* [Assignment] Filter the entries for lines with the word "icon".

BEGIN Source data

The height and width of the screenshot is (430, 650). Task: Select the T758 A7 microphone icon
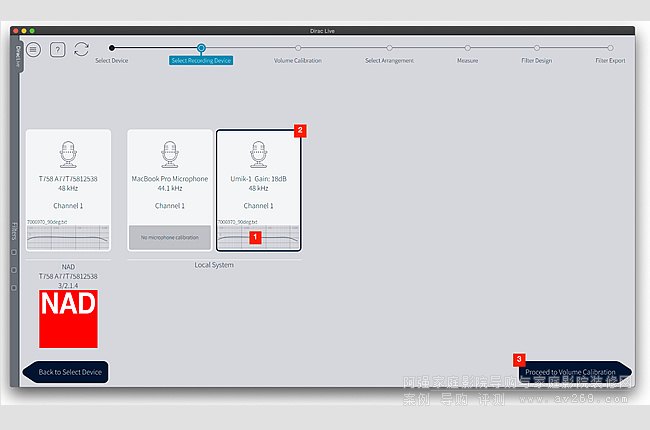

END Source data
BEGIN Source data

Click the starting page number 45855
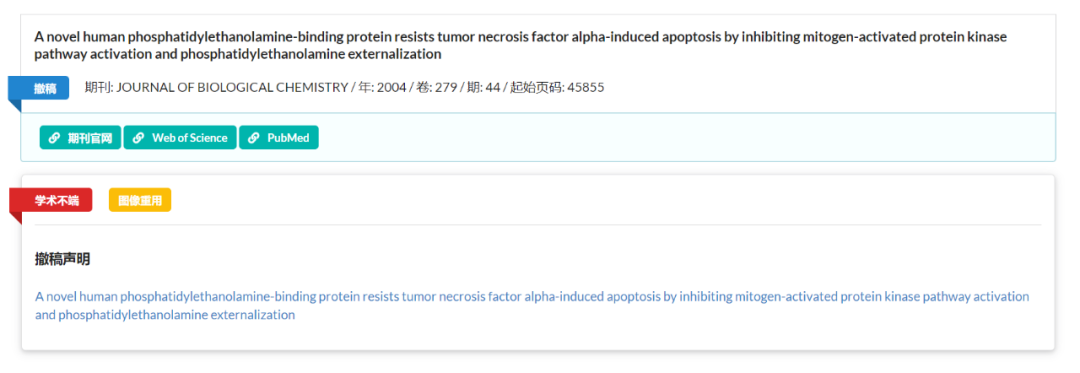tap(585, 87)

END Source data
BEGIN Source data

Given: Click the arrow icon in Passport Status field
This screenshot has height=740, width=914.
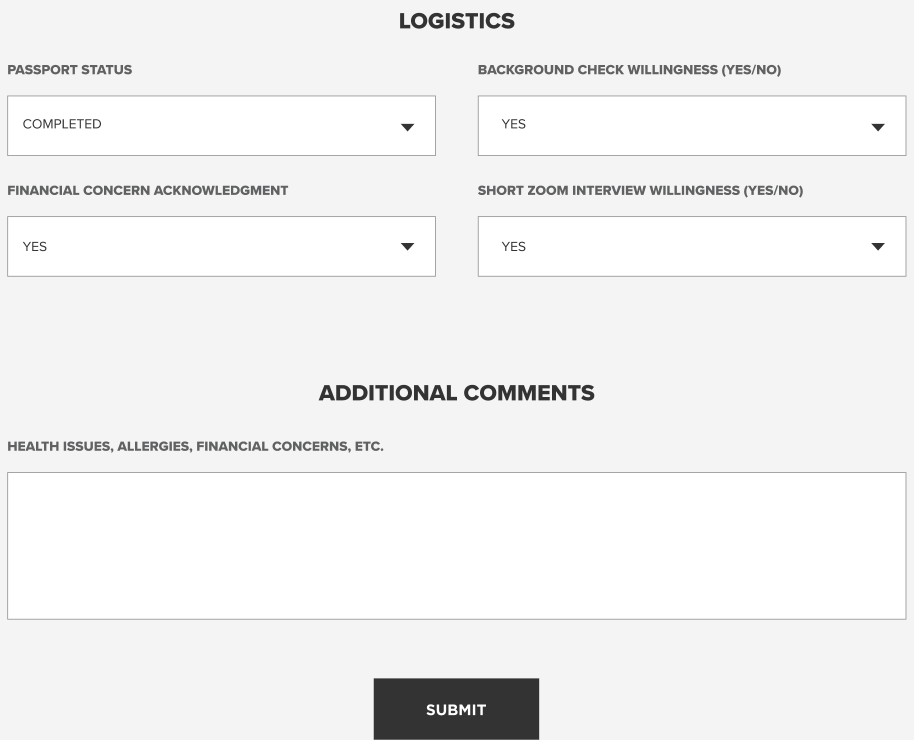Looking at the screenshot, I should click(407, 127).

END Source data

* [Response to the exercise]
The height and width of the screenshot is (430, 650). Task: Select the T758 A7 microphone icon
Given: Click the arrow icon in Passport Status field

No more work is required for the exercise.